Code Monkey home page Code Monkey logo

autoinit's Introduction

AutoInit: Analytic Signal-Preserving Weight Initialization for Neural Networks

The AutoInit paper is available here: https://arxiv.org/abs/2109.08958

Usage

Install AutoInit with

pip install git+https://github.com/cognizant-ai-labs/autoinit.git

and ensure your TensorFlow version is at least 2.4.0.

Import the AutoInit class in your script

from autoinit import AutoInit

and use the class to wrap your model:

training_model = AutoInit().initialize_model(training_model)

Here, training_model can be an already instantiated TensorFlow Model instance, or a dictionary config or JSON string defining the model.

Algorithm

AutoInit analyzes your network's topology, layers, and activation functions and configures the network weights to ensure smooth signal propagation at initialization. The weights are initialized according to the following recursive algorithm.

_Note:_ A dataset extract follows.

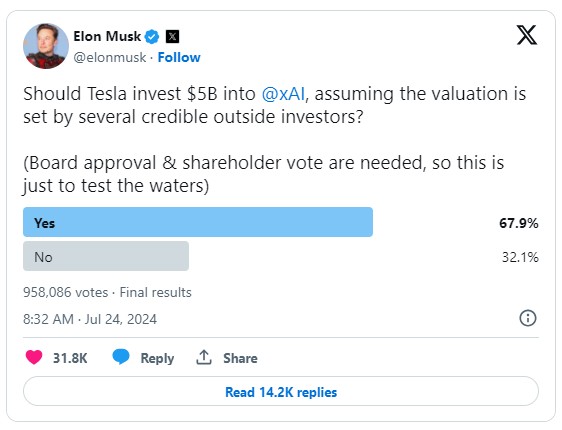Screen dimensions: 562x430
Task: Click the Share text label
Action: click(x=240, y=358)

  • Given input with mean input_data_mean and variance input_data_variance
  • For all layers in the model
    • Get the mean and variance from all incoming layers
    • Use the incoming mean and variance, along with the layer type, to calculate the outgoing mean and variance
    • If the layer has weights
      • Initialize the weights so that outgoing mean = 0 and variance = 1 (in expectation)
    • Return the outgoing mean and variance for consumption by downstream layers

Options

The AutoInit class has the following optional arguments:

class AutoInit(weight_init_config: Dict=None,
               input_data_mean: float=0.0,
               input_data_var: float=1.0,
               custom_distribution_estimators: Dict=None)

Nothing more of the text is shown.